Fig. 2: Loss of INPPL1, PIK3R2 and TSC2 cause drug resistance through re-activation of PI3K-AKT-mTOR pathway signaling.

A Bar chart of results from the competitive proliferation assay for INPPL1, TSC2 and PIK3R2 KO and vector control cells. Data are mean ± SD; n = 3. Statistical significance was determined using Dunnett’s multiple comparisons test (****p < 0.0001, ***p < 0.001). B Crystal violet staining of EVSA-T INPPL1, PIK3R2 and TSC2 KO cells treated with DMSO, 250 nM AZD8186 or 1 μM capivasertib for 10 days. Data are representative of three independent experiments. C Western blot analysis of PI3K pathway effectors (pAKT, pPRAS40, pS6, p4E-BP1) in EVSA-T INPPL1, TSC2 and PIK3R2 KO cells treated with AZD8186, capivasertib or DMSO control for 4 h. Data are representative of three independent experiments. D Control and KO cells as indicated were treated with AZD8186 and capivasertib alone and with the addition of 1μM capivasertib, 100 nM Rapamycin, 500 nM AZD2014 and 500 nM AZD8835 combinations. Data are representative of three independent experiments and two independent gRNAs.

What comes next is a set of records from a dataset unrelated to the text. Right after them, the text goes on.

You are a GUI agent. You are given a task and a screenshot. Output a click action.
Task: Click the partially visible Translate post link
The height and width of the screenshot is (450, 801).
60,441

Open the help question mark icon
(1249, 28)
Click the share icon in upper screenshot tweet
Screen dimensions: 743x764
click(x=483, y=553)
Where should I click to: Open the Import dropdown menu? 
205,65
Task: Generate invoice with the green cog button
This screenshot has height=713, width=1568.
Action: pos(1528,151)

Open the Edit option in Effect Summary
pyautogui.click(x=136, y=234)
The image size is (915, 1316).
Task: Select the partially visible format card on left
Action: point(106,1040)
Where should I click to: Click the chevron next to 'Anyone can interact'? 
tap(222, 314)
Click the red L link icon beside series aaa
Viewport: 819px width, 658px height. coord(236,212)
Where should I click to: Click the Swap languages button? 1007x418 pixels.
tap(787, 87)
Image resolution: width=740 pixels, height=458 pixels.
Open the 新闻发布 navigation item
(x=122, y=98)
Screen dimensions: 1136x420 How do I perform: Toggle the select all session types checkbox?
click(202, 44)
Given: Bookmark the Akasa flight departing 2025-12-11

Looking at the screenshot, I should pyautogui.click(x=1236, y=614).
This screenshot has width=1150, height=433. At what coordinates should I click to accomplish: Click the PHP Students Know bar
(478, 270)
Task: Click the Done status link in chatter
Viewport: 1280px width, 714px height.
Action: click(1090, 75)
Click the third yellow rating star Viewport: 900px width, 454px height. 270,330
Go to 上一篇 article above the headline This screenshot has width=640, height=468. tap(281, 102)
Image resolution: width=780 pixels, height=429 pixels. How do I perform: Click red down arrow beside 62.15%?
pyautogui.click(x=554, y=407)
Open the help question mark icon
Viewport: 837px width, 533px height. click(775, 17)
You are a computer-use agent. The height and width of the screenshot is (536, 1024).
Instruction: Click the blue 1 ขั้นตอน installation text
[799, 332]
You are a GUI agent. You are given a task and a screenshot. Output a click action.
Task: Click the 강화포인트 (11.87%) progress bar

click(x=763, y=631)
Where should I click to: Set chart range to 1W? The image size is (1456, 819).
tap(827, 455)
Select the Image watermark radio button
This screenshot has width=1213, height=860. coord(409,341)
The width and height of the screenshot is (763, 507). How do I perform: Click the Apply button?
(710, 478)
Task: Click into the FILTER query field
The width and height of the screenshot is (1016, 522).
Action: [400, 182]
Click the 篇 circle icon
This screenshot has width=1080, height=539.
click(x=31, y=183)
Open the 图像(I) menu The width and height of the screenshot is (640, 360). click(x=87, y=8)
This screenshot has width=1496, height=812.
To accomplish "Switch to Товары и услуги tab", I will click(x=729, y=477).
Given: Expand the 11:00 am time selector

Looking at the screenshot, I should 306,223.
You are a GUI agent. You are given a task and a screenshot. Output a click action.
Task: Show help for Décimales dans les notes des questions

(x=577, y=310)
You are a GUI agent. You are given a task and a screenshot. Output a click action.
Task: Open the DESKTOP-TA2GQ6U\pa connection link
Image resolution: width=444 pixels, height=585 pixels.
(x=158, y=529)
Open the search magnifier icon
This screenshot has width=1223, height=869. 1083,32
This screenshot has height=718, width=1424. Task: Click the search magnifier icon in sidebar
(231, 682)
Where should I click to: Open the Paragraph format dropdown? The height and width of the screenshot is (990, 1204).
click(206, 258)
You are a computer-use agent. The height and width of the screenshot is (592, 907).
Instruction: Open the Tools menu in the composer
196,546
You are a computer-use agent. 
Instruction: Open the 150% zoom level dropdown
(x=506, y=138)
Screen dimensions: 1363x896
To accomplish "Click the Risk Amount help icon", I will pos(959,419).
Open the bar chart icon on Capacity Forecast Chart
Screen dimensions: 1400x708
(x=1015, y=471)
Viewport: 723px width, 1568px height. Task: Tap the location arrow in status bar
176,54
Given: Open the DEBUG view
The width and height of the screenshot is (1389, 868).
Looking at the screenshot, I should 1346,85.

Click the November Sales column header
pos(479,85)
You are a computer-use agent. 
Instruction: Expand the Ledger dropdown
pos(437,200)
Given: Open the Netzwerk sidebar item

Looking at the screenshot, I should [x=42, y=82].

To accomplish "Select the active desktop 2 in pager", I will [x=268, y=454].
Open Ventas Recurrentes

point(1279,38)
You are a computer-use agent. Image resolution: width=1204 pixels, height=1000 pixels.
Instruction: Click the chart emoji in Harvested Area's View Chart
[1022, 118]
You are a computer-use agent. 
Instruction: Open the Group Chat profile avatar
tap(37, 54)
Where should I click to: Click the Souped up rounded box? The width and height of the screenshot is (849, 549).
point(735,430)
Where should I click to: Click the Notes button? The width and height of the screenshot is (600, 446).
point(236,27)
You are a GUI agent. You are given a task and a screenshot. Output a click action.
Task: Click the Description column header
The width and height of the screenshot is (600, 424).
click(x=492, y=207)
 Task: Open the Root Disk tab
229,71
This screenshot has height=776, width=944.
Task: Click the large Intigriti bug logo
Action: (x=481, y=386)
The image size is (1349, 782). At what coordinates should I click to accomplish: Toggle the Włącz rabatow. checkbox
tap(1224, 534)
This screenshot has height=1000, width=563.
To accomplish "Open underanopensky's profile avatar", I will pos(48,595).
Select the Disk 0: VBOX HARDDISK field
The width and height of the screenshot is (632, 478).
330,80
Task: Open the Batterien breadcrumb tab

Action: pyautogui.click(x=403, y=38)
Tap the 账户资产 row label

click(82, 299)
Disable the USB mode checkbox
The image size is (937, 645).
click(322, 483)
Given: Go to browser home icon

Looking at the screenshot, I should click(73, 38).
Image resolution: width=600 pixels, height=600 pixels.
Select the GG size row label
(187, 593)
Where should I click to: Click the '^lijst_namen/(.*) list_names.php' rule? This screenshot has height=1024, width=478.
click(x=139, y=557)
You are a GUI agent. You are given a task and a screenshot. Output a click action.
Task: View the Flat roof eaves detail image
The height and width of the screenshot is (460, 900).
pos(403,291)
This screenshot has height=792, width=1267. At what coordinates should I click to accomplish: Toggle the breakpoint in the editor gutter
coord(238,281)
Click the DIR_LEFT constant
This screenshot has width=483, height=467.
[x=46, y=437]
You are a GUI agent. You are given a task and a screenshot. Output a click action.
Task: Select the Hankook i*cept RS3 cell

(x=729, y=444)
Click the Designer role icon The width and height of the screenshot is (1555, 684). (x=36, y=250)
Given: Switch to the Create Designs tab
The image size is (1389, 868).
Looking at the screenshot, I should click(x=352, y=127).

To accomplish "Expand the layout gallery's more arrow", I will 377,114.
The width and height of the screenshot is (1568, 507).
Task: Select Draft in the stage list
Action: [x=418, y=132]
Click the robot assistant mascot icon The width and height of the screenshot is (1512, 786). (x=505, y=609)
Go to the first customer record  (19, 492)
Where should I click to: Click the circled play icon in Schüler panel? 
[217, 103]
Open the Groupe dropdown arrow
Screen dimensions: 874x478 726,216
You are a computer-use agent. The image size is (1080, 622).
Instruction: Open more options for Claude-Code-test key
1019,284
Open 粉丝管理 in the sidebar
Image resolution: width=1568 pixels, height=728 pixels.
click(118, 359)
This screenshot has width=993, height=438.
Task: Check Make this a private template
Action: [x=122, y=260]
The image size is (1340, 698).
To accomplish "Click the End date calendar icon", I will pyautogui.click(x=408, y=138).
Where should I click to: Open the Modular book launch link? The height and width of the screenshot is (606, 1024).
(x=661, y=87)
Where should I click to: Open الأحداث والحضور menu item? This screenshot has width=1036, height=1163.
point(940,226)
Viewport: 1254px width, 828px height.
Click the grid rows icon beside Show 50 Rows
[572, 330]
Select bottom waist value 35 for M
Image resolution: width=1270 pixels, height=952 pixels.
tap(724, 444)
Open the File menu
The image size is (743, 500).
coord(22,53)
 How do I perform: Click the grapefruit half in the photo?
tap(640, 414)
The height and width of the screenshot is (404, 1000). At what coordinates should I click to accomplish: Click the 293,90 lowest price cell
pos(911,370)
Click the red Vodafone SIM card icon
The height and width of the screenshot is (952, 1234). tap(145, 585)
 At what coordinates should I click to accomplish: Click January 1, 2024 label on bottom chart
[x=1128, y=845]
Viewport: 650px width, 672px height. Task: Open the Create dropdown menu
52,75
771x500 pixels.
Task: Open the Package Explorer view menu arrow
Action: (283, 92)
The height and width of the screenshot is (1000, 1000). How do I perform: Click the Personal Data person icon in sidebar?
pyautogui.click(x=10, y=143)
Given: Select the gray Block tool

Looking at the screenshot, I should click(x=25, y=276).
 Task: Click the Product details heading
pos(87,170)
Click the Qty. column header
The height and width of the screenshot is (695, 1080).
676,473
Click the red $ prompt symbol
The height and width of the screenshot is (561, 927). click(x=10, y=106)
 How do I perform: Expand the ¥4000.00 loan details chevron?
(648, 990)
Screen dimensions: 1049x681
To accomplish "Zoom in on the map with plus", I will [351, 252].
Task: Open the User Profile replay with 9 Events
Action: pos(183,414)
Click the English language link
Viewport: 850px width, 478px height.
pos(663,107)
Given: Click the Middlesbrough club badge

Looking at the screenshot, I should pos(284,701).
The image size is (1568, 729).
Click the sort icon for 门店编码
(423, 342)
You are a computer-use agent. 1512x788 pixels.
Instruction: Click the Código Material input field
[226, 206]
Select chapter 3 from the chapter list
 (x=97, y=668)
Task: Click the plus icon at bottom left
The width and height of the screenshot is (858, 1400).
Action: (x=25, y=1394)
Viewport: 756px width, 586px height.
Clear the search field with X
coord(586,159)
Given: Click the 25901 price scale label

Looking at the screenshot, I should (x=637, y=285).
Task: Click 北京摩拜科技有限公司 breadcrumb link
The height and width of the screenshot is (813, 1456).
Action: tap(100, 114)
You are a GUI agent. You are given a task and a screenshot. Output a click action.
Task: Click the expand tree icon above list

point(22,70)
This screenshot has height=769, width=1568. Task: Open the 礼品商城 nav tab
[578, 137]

E, F Plates from (D) were quantified using ImageJ software and % confluency of each well calculated. Data are mean of 3 independent experiments ± SD. All images shown are from the same blots at the same exposures, panels for each marker have been separated to aid visualisation, but images for each marker are comparable between KO cell lines and treatments.